## What you should do
Which lines run from the line containing "Open the 마이스터 역량 인증제 person icon" through the end of the records below? Reproduce them exactly, and nothing else.

## Information provided
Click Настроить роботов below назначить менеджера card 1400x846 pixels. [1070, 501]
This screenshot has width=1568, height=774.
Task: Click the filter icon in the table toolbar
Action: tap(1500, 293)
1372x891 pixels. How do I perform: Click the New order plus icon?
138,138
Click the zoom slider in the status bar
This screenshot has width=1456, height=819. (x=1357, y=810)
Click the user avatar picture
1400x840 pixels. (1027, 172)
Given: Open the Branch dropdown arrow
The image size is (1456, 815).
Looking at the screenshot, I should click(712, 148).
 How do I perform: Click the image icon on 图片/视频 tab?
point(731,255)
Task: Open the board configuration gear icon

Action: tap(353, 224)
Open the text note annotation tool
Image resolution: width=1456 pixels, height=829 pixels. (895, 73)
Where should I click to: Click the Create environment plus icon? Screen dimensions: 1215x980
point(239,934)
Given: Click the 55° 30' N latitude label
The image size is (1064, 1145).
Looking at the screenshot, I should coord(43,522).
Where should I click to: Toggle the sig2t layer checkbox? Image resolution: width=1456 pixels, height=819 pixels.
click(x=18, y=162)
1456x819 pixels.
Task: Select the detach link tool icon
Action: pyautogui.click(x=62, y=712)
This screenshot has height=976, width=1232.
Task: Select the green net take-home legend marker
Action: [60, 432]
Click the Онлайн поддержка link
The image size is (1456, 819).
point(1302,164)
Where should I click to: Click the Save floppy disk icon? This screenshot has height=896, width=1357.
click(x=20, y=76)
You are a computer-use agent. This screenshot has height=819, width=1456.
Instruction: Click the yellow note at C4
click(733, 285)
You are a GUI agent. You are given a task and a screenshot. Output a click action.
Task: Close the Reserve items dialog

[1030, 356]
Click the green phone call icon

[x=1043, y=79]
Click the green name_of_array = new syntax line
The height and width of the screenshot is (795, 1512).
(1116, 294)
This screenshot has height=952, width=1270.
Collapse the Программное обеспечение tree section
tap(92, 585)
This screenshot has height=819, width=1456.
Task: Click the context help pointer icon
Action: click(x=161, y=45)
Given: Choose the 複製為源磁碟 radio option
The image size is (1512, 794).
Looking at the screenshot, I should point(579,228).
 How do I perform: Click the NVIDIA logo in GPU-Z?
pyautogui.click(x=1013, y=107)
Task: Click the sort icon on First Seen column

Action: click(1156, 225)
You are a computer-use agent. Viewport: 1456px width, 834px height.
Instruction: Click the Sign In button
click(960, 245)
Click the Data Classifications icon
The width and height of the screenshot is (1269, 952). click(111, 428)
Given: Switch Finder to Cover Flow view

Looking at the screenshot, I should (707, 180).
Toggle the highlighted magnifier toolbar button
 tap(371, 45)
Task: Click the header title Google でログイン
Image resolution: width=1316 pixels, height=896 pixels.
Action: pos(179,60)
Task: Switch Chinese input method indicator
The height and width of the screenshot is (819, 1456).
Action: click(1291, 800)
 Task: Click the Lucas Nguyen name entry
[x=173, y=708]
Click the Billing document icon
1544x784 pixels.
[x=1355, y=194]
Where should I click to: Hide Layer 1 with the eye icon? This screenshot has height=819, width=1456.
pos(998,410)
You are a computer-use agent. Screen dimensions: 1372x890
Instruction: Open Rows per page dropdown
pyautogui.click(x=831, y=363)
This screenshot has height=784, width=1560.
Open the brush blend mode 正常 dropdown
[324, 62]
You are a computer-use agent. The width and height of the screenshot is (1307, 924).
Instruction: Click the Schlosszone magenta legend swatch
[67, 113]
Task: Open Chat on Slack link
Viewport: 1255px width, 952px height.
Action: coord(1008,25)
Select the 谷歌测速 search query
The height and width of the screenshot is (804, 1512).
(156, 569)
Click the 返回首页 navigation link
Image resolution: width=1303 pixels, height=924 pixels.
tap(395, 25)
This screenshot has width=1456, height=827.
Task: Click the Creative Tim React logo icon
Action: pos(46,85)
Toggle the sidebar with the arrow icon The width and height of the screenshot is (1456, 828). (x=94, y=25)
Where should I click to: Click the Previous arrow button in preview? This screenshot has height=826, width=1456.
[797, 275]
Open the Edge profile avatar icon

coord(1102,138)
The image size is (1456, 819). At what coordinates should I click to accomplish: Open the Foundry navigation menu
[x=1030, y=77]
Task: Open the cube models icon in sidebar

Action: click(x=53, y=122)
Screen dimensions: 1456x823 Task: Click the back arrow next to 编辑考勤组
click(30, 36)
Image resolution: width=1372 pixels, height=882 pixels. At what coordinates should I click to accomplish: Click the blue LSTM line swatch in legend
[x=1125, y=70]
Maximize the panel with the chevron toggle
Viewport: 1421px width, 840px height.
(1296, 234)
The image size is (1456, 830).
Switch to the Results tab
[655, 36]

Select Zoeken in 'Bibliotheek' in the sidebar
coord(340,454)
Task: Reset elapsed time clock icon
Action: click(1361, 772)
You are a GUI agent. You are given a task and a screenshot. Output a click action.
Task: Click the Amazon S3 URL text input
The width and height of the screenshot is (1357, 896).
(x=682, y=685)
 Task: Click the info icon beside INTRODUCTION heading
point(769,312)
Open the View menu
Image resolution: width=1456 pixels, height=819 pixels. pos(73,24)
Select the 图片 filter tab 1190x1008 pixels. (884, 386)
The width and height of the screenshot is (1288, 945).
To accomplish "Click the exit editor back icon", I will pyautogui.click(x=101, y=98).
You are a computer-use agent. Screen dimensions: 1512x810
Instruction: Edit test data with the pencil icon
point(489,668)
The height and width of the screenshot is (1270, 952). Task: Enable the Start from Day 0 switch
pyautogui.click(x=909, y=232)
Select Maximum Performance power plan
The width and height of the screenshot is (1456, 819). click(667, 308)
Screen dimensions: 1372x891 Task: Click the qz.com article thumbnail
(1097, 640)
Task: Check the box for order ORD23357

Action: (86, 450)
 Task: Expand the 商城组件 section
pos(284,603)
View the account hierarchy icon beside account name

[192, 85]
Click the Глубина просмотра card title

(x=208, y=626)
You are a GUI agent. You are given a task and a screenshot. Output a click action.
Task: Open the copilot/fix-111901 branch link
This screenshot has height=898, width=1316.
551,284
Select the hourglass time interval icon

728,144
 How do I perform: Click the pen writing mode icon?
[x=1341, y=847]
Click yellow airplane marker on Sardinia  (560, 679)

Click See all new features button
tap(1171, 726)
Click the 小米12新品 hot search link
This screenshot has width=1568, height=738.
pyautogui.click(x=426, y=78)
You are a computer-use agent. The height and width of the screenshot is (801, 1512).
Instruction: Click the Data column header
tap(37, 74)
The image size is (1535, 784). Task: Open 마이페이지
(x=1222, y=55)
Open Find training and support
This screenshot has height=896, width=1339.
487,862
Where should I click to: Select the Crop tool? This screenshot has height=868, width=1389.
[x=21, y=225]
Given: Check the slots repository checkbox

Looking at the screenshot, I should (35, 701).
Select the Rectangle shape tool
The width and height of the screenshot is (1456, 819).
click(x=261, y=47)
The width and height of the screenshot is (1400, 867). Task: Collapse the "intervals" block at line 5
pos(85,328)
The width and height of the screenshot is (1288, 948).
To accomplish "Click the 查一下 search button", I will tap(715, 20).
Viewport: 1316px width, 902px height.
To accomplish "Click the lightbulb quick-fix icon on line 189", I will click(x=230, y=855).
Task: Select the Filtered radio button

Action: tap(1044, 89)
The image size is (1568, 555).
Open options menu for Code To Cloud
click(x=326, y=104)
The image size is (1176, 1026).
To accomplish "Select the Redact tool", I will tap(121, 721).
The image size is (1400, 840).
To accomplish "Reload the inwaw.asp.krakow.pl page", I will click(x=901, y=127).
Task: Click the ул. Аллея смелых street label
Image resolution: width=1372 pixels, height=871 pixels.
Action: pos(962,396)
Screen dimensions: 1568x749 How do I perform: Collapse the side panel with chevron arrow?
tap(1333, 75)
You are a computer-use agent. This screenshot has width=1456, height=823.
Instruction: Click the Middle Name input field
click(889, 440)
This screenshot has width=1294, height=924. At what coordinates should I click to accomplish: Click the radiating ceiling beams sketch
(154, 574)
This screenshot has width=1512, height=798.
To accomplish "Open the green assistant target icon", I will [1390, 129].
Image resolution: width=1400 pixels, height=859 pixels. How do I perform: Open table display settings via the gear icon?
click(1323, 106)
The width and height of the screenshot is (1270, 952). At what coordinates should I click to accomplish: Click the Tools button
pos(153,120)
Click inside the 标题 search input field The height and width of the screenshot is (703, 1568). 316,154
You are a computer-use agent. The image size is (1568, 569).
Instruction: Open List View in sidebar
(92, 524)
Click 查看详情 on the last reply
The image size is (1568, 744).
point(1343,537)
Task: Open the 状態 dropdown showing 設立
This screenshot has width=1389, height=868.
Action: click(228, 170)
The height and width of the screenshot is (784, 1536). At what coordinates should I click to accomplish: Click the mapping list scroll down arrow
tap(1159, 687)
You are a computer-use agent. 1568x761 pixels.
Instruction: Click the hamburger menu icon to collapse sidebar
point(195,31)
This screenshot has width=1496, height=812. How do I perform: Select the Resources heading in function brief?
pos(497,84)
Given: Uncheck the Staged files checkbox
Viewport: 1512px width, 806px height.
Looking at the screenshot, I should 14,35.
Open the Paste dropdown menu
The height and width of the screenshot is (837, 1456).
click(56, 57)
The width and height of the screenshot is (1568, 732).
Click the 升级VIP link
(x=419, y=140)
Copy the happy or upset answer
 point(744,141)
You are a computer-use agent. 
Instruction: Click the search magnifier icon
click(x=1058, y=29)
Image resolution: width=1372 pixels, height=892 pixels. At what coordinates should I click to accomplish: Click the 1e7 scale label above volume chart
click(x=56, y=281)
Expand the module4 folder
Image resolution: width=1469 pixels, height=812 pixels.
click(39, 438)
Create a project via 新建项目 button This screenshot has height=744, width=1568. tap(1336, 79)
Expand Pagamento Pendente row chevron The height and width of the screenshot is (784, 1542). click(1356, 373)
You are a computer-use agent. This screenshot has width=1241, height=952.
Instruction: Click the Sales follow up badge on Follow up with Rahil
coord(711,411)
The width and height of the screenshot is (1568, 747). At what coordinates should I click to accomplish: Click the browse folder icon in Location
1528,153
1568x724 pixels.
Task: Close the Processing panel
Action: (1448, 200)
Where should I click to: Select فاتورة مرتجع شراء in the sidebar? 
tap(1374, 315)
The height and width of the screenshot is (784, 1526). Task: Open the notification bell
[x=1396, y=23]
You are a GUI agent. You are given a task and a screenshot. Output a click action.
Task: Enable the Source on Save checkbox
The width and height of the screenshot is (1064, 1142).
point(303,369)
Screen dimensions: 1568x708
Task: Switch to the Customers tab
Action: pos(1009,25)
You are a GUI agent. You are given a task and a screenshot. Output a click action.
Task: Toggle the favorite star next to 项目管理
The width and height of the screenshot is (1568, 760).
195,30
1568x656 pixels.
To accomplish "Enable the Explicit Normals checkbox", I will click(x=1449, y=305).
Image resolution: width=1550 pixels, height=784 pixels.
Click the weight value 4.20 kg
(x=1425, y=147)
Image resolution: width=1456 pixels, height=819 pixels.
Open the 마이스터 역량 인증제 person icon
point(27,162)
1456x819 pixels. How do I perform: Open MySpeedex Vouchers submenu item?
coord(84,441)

## Problem solution
Open the 마이스터 역량 인증제 person icon
point(27,162)
1456x819 pixels. How do I perform: Open MySpeedex Vouchers submenu item?
coord(84,441)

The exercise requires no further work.